**YOUR TASK:** From the line that includes "How do I perform: Switch" to the last line of the records that follow, copy every line exactly and nothing more, omitting pictures.

Saved data entries
┌──
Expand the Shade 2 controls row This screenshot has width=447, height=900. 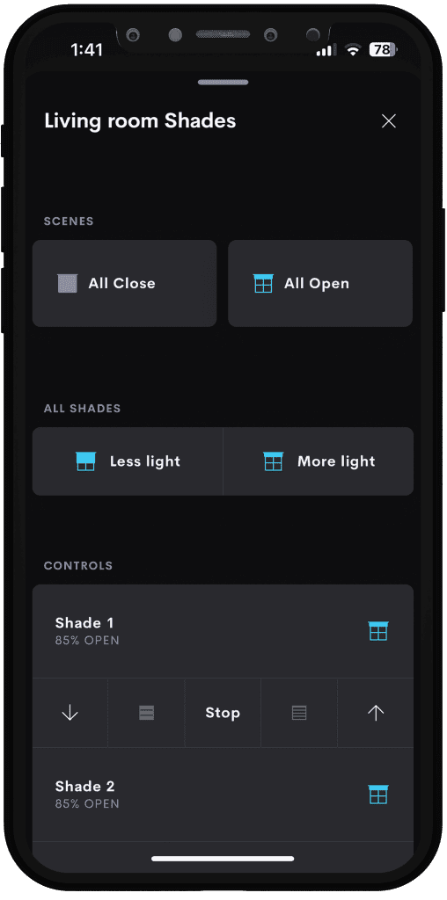coord(223,795)
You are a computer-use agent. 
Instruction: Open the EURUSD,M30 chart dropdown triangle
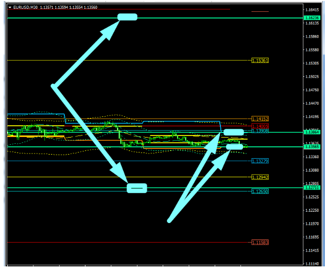tap(10, 7)
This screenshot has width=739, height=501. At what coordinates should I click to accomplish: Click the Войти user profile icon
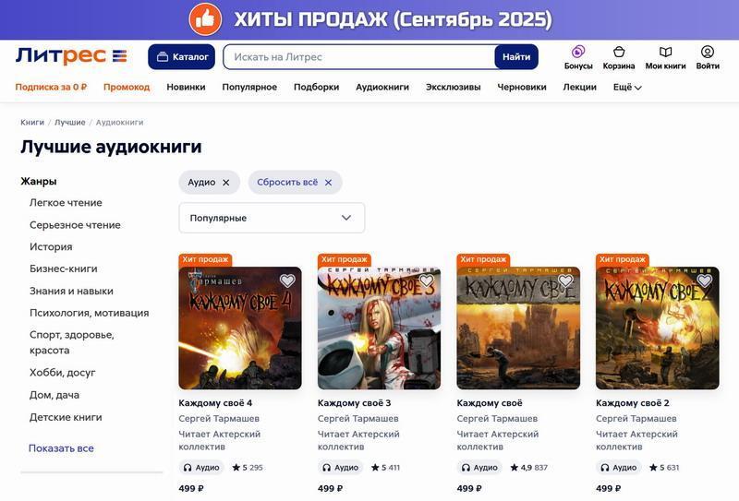coord(707,52)
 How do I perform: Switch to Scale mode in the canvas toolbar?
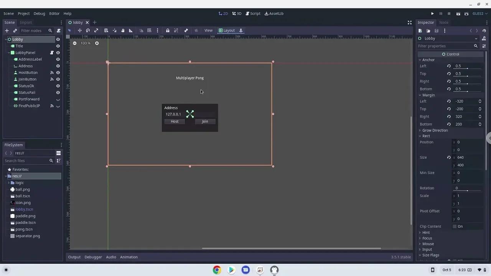pos(96,30)
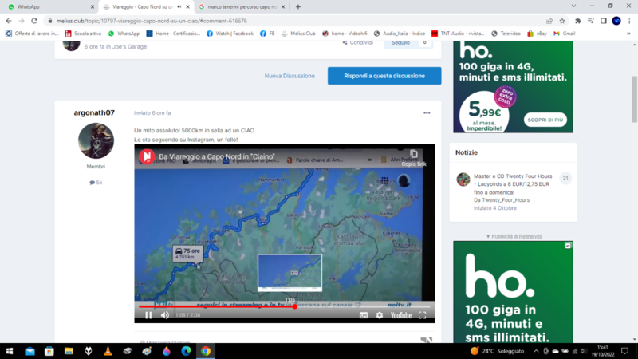This screenshot has width=638, height=359.
Task: Open Nuova Discussione link
Action: 290,76
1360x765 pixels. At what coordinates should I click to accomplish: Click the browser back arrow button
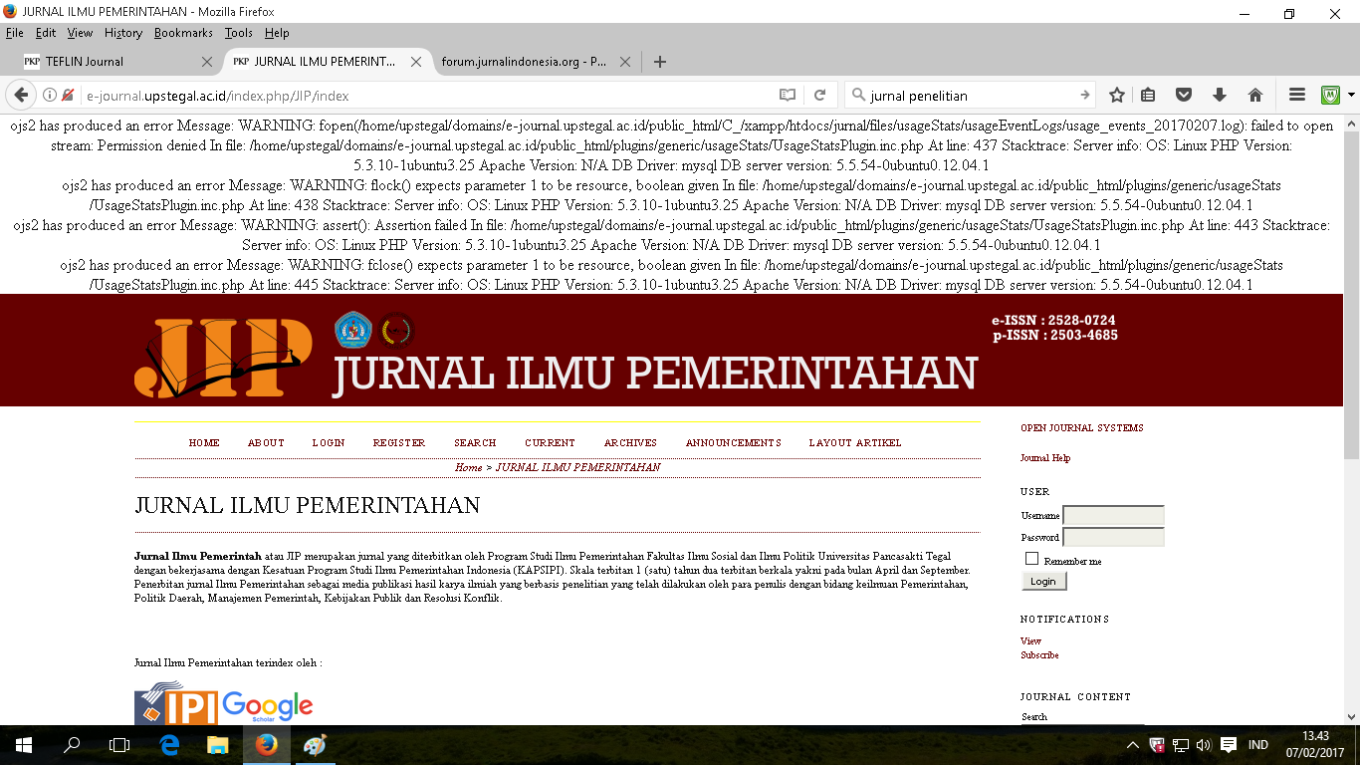click(x=20, y=96)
└──
**ANSWER TO THE PROBLEM:**
 How do I perform: Switch to Scale mode in the canvas toolbar?
pos(96,30)
This screenshot has width=638, height=359.
Task: Open Nuova Discussione link
Action: 290,76
1360x765 pixels. At what coordinates should I click to accomplish: Click the browser back arrow button
click(x=20, y=96)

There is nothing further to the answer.